The House of Alija Đerzelez, a Hero of Oral Tradition from the 17th century

The House of Alija Đerzelez, which was built during the 17th century, is one of the most visited museums in Sarajevo. It was restored in 1999, and in 2016, it was conceded to the Administration of the City of Istanbul. It is on the list of national monuments of B&H.


Alija’s death is still spoken about today, but no one can say with certainty how this Bosnian hero died. His death has been mentioned in a number of ways in many songs. Some would say that he was killed by Vuk Jajčanin, that he found him while he was praying, and snuck up on him and cut him with a sword, because Alija, despite realizing that he would die, did not want to stop praying, while in another song Alija was killed by some haiduk. At Mrkonjić Municipality, there is a turbeh, which was believed to be Alija Đerzelez’s burial place. Older people would say that the bludgeon of Alija Đerzelez was kept in Sarajevo, at the „Seven Brothers” tekke, but at some point, when Sarajevo was burning in a fire, the bludgeon was destroyed.

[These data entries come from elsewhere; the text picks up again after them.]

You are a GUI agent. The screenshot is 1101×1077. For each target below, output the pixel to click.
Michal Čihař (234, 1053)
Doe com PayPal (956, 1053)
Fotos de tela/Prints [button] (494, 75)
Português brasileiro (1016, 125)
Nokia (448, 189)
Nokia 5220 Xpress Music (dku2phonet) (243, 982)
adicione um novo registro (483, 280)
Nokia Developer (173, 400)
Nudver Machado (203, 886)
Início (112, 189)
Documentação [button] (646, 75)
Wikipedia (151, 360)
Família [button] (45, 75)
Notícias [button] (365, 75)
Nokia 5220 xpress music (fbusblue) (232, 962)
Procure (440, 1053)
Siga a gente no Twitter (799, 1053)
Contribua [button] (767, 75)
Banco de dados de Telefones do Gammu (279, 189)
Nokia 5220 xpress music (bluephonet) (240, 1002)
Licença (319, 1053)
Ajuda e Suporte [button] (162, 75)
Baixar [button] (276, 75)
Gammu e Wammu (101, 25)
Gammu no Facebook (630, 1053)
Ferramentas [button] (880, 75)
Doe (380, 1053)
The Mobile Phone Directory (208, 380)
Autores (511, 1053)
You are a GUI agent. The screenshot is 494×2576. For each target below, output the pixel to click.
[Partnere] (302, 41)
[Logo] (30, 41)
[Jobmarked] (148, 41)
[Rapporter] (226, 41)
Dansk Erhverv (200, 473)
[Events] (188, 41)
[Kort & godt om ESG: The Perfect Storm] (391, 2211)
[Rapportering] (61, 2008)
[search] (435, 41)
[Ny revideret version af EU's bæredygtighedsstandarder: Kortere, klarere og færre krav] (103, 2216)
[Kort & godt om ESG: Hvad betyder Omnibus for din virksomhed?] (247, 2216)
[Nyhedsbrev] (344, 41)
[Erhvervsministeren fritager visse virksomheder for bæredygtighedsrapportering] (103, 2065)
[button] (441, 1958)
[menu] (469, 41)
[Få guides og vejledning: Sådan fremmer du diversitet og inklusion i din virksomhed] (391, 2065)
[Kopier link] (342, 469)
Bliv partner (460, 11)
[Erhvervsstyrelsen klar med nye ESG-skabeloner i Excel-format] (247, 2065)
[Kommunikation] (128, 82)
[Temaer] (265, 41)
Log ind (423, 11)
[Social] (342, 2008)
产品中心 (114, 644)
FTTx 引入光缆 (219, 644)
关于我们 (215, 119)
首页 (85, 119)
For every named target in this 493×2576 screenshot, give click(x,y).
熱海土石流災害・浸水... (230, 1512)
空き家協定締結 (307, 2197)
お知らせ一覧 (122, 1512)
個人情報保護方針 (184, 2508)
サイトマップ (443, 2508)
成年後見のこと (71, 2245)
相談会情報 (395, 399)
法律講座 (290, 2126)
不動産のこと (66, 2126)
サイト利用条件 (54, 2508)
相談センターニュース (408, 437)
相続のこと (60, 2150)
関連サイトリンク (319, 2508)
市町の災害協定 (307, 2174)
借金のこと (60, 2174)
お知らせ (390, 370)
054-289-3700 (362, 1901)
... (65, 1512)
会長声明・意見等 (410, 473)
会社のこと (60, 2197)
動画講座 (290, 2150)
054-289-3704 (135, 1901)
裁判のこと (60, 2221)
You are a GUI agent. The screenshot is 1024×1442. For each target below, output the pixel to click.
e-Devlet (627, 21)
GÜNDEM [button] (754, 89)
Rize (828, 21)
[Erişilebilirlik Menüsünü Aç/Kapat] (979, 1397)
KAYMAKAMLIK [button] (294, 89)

Alija Đerzelez was talked about a lot in old Sarajevo. The Nobel Prize winner Ivo Andrić wrote about him, and he was mentioned in a lot of songs as the protector of the oppressed, justice and religion. There are still legends about him today. The architectural complex of the “House of Alija Đerzelez” is of special cultural and historical value to the City of Sarajevo, located in the Sarajevo neighborhood of Vrbanjuša, on the corner of Sagrdžije and Alija Đerzelez streets, on the north slope of the city.


The house was erected in the 17th century and it was built with a specific purpose, as a residential building for a rich craftsman family. To this day, the correct data has not been found about the founder and person who ordered for it to be built, but it is known that in the last 200 years the owners were from the Čejvan family, who owned the building up until a few years ago. It was built as a single-storey house, with all the elements characteristic of Ottoman residential architecture. It was constructed out of traditional materials – stone adobe, wood and wrought iron. It was restored in 1999 and preserved from collapsing in this way. The interiors and furnishings were restored, and painter conservator Nihad Bahtijarević did the reconstruction and restoration of the wall (painted) decorations, as well as the painted decorations on the musandere (wall cabinets made of wood, decorated with woodcarving along an entire wall of a room).


In April 2016, the House of Alija Đerzelez, with all its accompanying spaces, was conceded to the Administration of the City of Istanbul for five years free of charge. The Commission for the Preservation of National Monuments of B&H declared this house a National Monument of Bosnia and Herzegovina in 2005.